Wimbledon doubles champions Mark Woodforde and Todd Woodbridge have entered the Volvo/Los Angeles tournament. The victory at Wimbledon was Woodbridge’s 20th doubles titles in succession, breaking John McEnroe’s record of 19. Woodforde and Woodbridge are ranked as the No. 1 doubles team on the IBM/ATP Tour. . . . Anyone who donates a racket, Aug. 3 at the Volvo/Los Angeles tournament, will be admitted free at 11 a.m. The rackets will be given to children in the USTA’s school program and the national junior tennis league.

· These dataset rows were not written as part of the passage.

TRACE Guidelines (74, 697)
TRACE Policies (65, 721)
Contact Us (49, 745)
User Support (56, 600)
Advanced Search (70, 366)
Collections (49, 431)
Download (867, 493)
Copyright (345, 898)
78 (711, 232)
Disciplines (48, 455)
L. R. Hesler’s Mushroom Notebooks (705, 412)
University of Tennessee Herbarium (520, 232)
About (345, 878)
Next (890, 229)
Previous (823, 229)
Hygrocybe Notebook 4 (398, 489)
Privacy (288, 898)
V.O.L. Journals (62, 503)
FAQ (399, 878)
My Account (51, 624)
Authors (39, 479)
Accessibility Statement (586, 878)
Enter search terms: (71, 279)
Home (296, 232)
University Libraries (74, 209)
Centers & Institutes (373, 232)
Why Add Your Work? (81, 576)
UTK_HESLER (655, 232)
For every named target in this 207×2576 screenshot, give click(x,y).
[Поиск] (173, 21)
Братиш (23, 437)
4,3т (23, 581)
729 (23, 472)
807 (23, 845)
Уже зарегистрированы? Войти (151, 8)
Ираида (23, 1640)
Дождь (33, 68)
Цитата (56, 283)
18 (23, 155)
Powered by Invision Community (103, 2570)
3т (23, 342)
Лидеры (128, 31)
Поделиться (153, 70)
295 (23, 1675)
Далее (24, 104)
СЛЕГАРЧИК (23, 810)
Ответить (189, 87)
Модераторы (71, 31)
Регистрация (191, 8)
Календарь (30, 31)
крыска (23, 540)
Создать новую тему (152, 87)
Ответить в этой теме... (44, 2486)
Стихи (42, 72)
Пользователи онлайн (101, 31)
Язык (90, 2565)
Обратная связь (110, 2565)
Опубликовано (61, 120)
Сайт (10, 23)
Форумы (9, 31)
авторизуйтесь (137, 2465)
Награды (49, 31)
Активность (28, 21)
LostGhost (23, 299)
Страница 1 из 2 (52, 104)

Barry Friedman, 38, the pro at Via Verde Country Club in San Dimas, won three medals at the recently completed Maccabiah Games in Israel. Friedman and 36-year-old brother Mark Friedman won the gold medal in the 35-40 age group doubles. Barry and his partner won a gold in mixed doubles, defeating Mark and his partner in the final. Barry also won a bronze in singles. Larry Belinsky of Rancho Santa Fe took silver in the same event. . . . Gabriela Sabatini, who pulled out of an exhibition tournament last week in Mahwah, N.J., because of shoulder tendinitis, has been advised by her doctors not to play for at least two more weeks. That might jeopardize Sabatini’s appearance in the Virginia Slims of Los Angeles, which begins Aug. 9.

Last week’s Ed Edelman Youth Tennis Clinic helped kick off the Amateur Athletic Federation’s youth program this summer. The program continues until Aug. 14. For information, call the Southern California Tennis Assn., at 310-208-3838 or the Amateur Athletic Foundation at 213-730-9620. . . . Kelly Wong, 31, of Monterey Park has been selected to receive the Muscular Dystrophy Assn.’s 1993 Personal Achievement Award for MDA’s Los Angeles Chapter. Wong is one of the nation’s top wheelchair tennis players.